Alexander Han
Reality of Korean Comfort Women - PART 2 : Problems of support groups.

2. Problems of support groups
In May, 2020, a former comfort woman, Lee Yong-soo revealed the scandal of the Korean Council for the Women Drafted for Military Sexual Slavery by Japan (currently the Korean Council for Justice and Remembrance for the Issue of Military Sexual Slavery by Japan), which is the most influential support group for the comfort women issue in South Korea. Even before that, Park Yu-ha had already pointed out the problem of the Korean Council.
First, Park said, “The victims that the Korean Council refers to are limited to those who share ideas and actions with support groups.” and, “The leading role is played by a female activist, and the women who were in the field are nothing but supporting actors and extras.” In addition, “‘The movement’ forced them to exist as ‘a daughter of oppressed people’ rather than to improve their own lives,” and “as long as the promoters of the movement ‘embezzle’ the memories of comfort women, victim-centered approach is not there,” Park criticized severely.
Regarding the Korean Council’s claim characterizing the comfort women issue as ‘violence against women in conflict’, “it was effective for the success of the movement. At the same time, however, the understanding that the Korean comfort women were the ‘women in the colony’, which had been clearly recognized at the starting point of the movement, has been forgotten,” the author said. “Identifying the Japanese army as the only perpetrator of comfort women brought about a fatal contradiction in the movement. By limiting the target for criticism by the movement, which was originally ‘nations’ based on feminism and the post-colonialism, to the proper noun of ‘Japan’, it made it impossible for the comfort women issue to be treated as a universal issue of ‘men, nations and empires’. That is why you have not been aware for a long time that countries other than Japan, such as South Korea and the United States, cannot be innocent of this issue,” the author pointed out.
Professor Park said, “After liberation, South Korea has lived for nearly 70 years, erasing memories of cooperation and subordination to the former colonizing nation. By the same logic, South Korea could not accept the fact that some ‘comfort women’ chose the profession voluntarily.” “As a result of appealing as ‘universal human rights of women’, there are no ‘Korean comfort women’ in the comfort women issue in the world now.

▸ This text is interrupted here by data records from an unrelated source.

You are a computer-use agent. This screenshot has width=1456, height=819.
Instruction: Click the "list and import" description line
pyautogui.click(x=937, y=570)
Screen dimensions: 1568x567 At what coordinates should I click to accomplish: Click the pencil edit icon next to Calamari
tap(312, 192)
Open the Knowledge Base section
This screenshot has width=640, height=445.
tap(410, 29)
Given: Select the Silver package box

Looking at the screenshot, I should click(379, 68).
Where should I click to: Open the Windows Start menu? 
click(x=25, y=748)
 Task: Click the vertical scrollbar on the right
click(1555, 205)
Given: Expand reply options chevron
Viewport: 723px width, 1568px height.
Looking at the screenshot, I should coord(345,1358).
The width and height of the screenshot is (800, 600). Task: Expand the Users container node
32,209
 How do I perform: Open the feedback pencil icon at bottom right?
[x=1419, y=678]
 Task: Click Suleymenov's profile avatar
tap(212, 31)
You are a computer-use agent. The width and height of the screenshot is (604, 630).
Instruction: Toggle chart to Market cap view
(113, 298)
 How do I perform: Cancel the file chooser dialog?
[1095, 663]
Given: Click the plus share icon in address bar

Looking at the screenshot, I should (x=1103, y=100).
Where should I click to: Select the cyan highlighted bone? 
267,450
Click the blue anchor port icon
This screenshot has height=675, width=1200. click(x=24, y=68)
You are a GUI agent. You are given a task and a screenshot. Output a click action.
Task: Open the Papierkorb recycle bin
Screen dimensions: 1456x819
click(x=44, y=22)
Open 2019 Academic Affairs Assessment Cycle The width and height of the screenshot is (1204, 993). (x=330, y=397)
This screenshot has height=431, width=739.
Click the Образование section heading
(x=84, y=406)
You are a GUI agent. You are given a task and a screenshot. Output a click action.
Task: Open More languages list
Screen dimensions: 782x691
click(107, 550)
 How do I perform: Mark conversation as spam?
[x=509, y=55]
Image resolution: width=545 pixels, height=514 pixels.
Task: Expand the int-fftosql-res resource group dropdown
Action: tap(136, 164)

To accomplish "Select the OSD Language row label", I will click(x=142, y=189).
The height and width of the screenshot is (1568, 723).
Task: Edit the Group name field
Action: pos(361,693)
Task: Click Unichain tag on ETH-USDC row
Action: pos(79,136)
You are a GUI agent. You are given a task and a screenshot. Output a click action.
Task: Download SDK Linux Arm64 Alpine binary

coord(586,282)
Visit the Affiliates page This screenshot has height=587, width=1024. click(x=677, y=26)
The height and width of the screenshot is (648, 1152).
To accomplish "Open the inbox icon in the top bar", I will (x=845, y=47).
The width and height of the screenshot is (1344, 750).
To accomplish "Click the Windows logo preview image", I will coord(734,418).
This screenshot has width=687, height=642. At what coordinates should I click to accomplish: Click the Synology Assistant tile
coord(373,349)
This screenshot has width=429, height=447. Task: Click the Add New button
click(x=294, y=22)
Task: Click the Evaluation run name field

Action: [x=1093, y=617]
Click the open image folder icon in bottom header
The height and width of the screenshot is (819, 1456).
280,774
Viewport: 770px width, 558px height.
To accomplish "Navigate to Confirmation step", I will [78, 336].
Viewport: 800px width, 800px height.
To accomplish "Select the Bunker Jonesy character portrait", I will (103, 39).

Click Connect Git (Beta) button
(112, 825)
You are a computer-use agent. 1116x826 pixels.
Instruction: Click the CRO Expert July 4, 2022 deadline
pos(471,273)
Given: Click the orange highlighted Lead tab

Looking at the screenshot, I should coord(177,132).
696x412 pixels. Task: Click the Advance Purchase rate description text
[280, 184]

Despite the claim that ‘most of the comfort women were Koreans’, no one could talk about ‘why there were so many Koreans’. It can be said that they have settled in the social trend on human rights that does not raise questions to ‘victims.’” “The current world movement, asking former empire (US, UK, or Europe) to judge a crime of another former empire (Japan) in cooperation with a third empire (Netherlands) is just an irony,” mentioned Park.
She said, “The exchanges between South Korea and North Korea over the comfort women issue have been deepened by the collapse of the Cold War and a 10-year continuation of the leftist government in South Korea from the latter half of the 1990s.” “North Korea’s militarism has not been criticized.” “North Korea’s human rights issue was not questioned.” The author criticized by saying, “The Korean Council was also more interested in ‘changing the world by the left wing’ than solving ‘the comfort women issue.’” She analyzed, “It should be said that changes in Japan after the war were not taken into consideration at all, and that the debate over the comfort women issue based on such thoughts enraged the people who have been considered as ‘right wing’ by the movement.”
“The goal of the movement ‘to change the world’ was to intensify the left-right conflict and deepen the conflict between nations involving ordinary people without understanding the background of left-right conflict,” Park said. And then, she added, “The alliance between Japanese supporters and South Korea, in spite of their sense of justice and strong will, ended up forcing the comfort women to continue street demonstrations for more than 20 years. And this increased the number of people who dislike, give up on and lose interest in South Korea among the bureaucrats and ‘ordinary people’ who have been sincere in solving the issue as well as those who have been criticized by supporters as right-wingers.”
Professor Park stresses the need for true victim-centered approach by saying, “It is comfort women who will suffer from the pain caused by the split and confrontation between Japan and South Korea as well as between left and right-wingers.